The system maintains a persistent projection with the last know status values per device. The device state persister is a plug-in to the event persister, which persists all events to persistent store. The device state persister receives all state, status and alert events for all OOINet devices and projects any relevant information into a state profile per device. This state profile can be retrieved, e.g. when a UI facepage is requested. The combination of multiple device state profiles according to the defined observatory structure leads to the computation of aggregate and roll-up status.

h2. Status Event Production

The figure below shows various cases of device status event production:

!https://docs.google.com/drawings/d/1rzdpZXczW-e59wjIZzyuUHUEHccPOlirA6B3vioM2RQ/pub?w=1062&h=754!

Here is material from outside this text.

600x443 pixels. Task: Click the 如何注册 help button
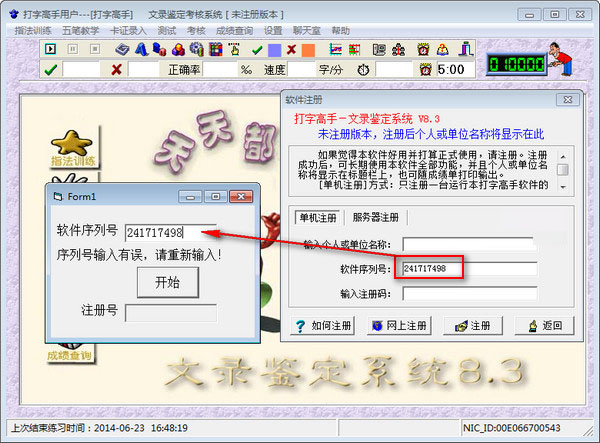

_Figure 2. Status event production for the main deployment cases (OV-1)_

There are 4 main cases of status event production:

* Cabled devices: An agent continuously connected to the device and/or the RSN Observatory Management System (OMS) monitors real-time values and detects and clears alerts. Most agents have parents
* Uncabled devices: Information about these platforms and instrument measurements is related to ION via a data file interfaces, specified in form of IDD documents. Data agents monitor data file directories for new arrivals, parse the files and publish data and events. Event relay lag is dependent on the timeliness of file availability to OOINet. There exist dataset agents for each instrument and on the platform level.

There may be additional detail information associated with a status value or alert level, such as specific values for engineering data, such as voltage levels

h2. Agent Stream Alerts

Agents can be configured to monitor parameters using alert detectors, and emit ALL_CLEAR, WARNING, and ALERT events in case the alert status changes.

See [CIDev:Agent Stream Alerts] for implementation details

h2. Alert Display and Management

Users have 2 ways to be informed about device status events, such as alerts.
# Via the UI, by accessing a status page
# Via the notification (subscription) system with notifications delivered as SMS text messages or emails as configured

The [SA Observatory Management Service|syseng:CIAD SA OV Observatory Management Service] has operations to retrieve observatory status for an Org or Site with all its defined child sites and associated deployed devices. This status computation is performed on status retrieval based on last know status information persisted by the device state persister (see above).